Questo comportamento si avvicina sempre di più alla logica del fashion gifting, una strategia di marketing in cui i brand regalano prodotti a content creator nella speranza di ottenere visibilità organica. Il valore non sta tanto nell’oggetto, quanto nella sua esposizione pubblica. Al Fuorisalone, questa dinamica si traduce in una forma di “gifting urbano”, dove il gadget diventa il vero protagonista, e il contenuto progettuale passa in secondo piano.

Il problema non è il gadget in sé. È la sproporzione che si crea: ore di attesa, folle disordinate, installazioni svuotate del loro senso originario. I veri protagonisti del Fuorisalone, quelli che ci lavorano, che ci studiano, che ne scrivono, che sono lì per dialogare e scoprire, spesso non riescono nemmeno ad accedere agli spazi, o devono farlo tra mille difficoltà.

Chi lavora davvero nel settore resta fuori

Negli anni passati, molti organizzatori facilitavano l’accesso agli operatori del settore, proprio per riconoscere il valore del loro lavoro e del loro tempo.
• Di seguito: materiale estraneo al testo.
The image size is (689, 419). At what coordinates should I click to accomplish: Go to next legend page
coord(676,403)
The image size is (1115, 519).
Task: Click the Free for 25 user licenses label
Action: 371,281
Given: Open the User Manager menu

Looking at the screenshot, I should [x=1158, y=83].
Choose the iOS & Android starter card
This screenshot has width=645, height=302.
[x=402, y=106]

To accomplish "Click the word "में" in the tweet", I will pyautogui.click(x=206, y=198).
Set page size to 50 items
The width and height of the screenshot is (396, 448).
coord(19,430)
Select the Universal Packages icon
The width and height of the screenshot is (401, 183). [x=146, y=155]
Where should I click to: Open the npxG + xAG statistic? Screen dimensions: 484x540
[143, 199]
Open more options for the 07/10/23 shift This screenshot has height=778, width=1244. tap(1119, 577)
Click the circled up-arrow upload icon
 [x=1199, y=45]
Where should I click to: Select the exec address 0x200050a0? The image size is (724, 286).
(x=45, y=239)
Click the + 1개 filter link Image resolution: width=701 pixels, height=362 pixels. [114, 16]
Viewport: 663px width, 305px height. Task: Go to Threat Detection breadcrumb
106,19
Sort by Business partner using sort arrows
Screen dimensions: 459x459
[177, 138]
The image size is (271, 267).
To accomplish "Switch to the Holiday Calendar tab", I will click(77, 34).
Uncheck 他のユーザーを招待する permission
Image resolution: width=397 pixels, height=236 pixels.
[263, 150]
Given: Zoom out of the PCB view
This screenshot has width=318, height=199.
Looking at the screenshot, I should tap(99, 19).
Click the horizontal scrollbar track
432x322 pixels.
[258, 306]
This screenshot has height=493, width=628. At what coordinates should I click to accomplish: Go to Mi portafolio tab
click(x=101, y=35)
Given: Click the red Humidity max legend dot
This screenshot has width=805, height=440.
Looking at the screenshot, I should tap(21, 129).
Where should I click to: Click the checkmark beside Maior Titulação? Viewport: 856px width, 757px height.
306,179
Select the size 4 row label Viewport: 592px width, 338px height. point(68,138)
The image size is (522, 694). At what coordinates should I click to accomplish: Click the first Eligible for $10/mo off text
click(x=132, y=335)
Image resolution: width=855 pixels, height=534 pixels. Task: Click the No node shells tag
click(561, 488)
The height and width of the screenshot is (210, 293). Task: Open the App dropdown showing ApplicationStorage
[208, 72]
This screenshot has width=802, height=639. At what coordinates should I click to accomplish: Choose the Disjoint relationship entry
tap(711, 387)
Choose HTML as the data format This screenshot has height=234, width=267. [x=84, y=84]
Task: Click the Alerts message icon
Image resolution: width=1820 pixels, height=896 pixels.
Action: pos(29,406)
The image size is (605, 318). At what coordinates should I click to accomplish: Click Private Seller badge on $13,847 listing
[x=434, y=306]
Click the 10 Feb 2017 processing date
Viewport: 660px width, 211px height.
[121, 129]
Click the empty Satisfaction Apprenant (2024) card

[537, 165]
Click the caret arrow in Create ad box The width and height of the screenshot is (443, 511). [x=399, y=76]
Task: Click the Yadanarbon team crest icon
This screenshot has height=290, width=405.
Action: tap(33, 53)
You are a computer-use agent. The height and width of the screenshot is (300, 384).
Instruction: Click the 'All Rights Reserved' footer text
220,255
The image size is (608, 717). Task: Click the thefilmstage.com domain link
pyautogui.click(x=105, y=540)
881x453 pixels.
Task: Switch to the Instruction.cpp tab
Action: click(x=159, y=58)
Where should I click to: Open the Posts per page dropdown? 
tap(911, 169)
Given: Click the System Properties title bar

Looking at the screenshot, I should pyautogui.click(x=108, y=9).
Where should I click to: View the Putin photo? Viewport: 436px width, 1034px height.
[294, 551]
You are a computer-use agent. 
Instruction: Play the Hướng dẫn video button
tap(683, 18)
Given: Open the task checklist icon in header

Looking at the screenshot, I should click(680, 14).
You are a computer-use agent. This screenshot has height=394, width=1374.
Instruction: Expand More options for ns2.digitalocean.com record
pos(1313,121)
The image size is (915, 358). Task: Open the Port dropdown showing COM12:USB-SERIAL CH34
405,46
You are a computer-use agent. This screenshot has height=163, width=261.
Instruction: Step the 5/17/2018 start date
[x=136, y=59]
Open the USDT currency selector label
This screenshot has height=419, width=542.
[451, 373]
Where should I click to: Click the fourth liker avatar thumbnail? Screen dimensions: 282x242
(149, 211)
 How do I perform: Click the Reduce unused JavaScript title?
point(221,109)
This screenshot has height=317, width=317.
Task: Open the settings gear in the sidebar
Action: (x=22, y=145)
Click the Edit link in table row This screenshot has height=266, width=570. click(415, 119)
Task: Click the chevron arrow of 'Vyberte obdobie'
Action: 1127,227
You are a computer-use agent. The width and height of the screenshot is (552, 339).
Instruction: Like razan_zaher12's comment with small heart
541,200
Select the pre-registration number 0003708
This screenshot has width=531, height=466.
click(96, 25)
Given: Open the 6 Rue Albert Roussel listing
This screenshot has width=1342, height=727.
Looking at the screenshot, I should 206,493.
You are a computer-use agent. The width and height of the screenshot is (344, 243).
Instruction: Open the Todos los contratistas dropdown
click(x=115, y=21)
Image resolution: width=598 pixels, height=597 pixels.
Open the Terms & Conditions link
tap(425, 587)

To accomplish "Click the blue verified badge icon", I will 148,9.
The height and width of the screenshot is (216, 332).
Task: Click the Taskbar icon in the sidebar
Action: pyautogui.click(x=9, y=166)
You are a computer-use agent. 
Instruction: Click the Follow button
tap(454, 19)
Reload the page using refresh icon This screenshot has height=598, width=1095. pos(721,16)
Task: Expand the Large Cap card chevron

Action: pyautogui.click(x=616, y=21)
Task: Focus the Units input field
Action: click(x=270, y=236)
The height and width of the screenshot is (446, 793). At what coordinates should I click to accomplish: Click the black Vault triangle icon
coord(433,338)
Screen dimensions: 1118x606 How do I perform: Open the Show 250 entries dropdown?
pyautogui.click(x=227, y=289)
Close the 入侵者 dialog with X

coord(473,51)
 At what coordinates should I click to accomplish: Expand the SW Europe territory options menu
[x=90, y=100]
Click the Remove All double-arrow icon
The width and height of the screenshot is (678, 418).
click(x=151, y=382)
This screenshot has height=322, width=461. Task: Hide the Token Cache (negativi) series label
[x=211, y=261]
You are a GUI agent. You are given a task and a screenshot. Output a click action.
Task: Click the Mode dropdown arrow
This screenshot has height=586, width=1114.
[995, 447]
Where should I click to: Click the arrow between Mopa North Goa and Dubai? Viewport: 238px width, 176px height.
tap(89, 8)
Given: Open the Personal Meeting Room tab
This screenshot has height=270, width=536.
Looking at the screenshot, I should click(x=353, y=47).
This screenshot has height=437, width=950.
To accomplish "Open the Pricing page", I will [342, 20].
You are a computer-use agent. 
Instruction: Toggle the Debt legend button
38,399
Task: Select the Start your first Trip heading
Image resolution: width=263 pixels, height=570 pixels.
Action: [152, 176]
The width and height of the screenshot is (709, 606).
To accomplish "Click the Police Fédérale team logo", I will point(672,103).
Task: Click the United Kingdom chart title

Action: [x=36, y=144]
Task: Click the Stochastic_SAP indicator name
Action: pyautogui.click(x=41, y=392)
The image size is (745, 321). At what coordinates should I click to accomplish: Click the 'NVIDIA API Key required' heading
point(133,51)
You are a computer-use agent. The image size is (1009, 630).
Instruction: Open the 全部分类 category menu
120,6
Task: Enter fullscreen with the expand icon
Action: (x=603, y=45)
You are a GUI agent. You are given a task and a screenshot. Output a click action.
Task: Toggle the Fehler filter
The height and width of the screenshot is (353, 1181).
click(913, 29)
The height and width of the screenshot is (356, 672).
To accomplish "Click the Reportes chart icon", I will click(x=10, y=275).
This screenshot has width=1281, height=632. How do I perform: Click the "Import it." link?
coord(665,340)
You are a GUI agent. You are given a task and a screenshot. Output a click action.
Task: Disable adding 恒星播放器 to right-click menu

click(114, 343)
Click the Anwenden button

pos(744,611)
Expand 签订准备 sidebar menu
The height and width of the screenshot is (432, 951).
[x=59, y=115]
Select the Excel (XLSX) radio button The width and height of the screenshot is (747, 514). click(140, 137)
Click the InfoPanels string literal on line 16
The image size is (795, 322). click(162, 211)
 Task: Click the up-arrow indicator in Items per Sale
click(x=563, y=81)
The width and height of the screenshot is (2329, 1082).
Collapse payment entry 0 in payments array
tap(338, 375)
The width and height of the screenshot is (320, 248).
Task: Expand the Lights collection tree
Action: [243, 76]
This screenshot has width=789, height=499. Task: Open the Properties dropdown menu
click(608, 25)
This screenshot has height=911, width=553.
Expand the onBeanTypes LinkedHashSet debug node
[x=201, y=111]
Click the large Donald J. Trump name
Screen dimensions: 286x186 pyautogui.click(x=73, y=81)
Si trattava di architetti, designer, buyer, giornalisti: persone che non sono lì per una borsa, ma per aggiornarsi, per lavorare, per fare scouting.
Oggi invece, tutto appare più indistinto: conta chi arriva prima, o chi sa come posizionarsi in fila, meno organizzatori concedono priorità nelle file.

Sempre più spesso si assiste anche a un altro fenomeno: installazioni che non danno modo di visitare le mostre nemmeno ai professionisti del settore, con barriere d’ingresso poco chiare o mal gestite. A volte, dietro a queste dinamiche si nascondono ragazzi “buttafuori” dall’atteggiamento strafottente, con in mano quel briciolo di potere che gli è stato concesso per “gestire l’accesso”, ma che usano senza discernimento. Il risultato è che il vero pubblico interessato, spesso, si trova escluso, mentre l’attenzione è rivolta a chi crea più rumore o visibilità, non a chi cerca contenuto.

Chiedendo in giro, mi è stato anche riferito che in alcune installazioni non è stata data priorità alle persone disabili. Una scelta – o forse una dimenticanza – che fa riflettere, e che lascia un senso di amarezza. In un evento che parla di inclusività e innovazione, queste situazioni non dovrebbero accadere.

La Milano Design Week non dovrebbe trasformarsi in una caccia all’omaggio. Ogni esposizione è frutto di un lavoro creativo, tecnico, comunicativo. Ridurre tutto a una borsa in tela è svilente, soprattutto per chi ha progettato quell’esperienza. Eppure questo è ciò che sempre più spesso accade: contenuti di qualità messi in secondo piano da un marketing aggressivo, alimentato da numeri e like, più che da competenza e interesse reale.

E poi una domanda sorge spontanea: in un periodo in cui tutti dichiarano di non avere tempo, come mai queste file sono così piene anche nei giorni feriali e durante l’orario lavorativo? Che siano tutti disoccupati? O prendono ferie apposta per portarsi a casa un gadget? È un interrogativo che lascia spazio a molte riflessioni, anche sul modo in cui oggi si percepisce e si usa il tempo libero.

È legittimo che i brand si promuovano. È naturale che si offrano piccoli oggetti a ricordo di un’esperienza. Ma quando questo diventa l’unico vero motivo per cui tante persone partecipano a certi eventi, allora è giusto fermarsi a riflettere. Anche perché molti di quei “content creator” non fanno vera informazione, ma solo intrattenimento costruito su una narrazione consumistica, che poco ha a che vedere con il mondo del design.

Il Fuorisalone è un patrimonio. Per Milano, per chi lavora nel settore, per chi ama il progetto e la sperimentazione. Non lasciamo che venga banalizzato da dinamiche che nulla hanno a che fare con il suo spirito originale. Rimettere al centro il contenuto, il valore del lavoro, la qualità delle idee: questo è ciò che serve, oggi più che mai.

Non servono più borse, servono più contenuti.

E proprio per questo, voglio ringraziare tutti gli organizzatori che hanno permesso ai professionisti del settore – quelli che visitano per lavoro e non sono interessati a inutili gadget – di vivere una visita piacevole, fluida e rispettosa. Un grazie anche agli espositori che mi hanno invitato alle press preview e a coloro che, pur non essendo più in orario stampa, mi hanno comunque accolto e permesso di accedere: un gesto di attenzione che fa la differenza.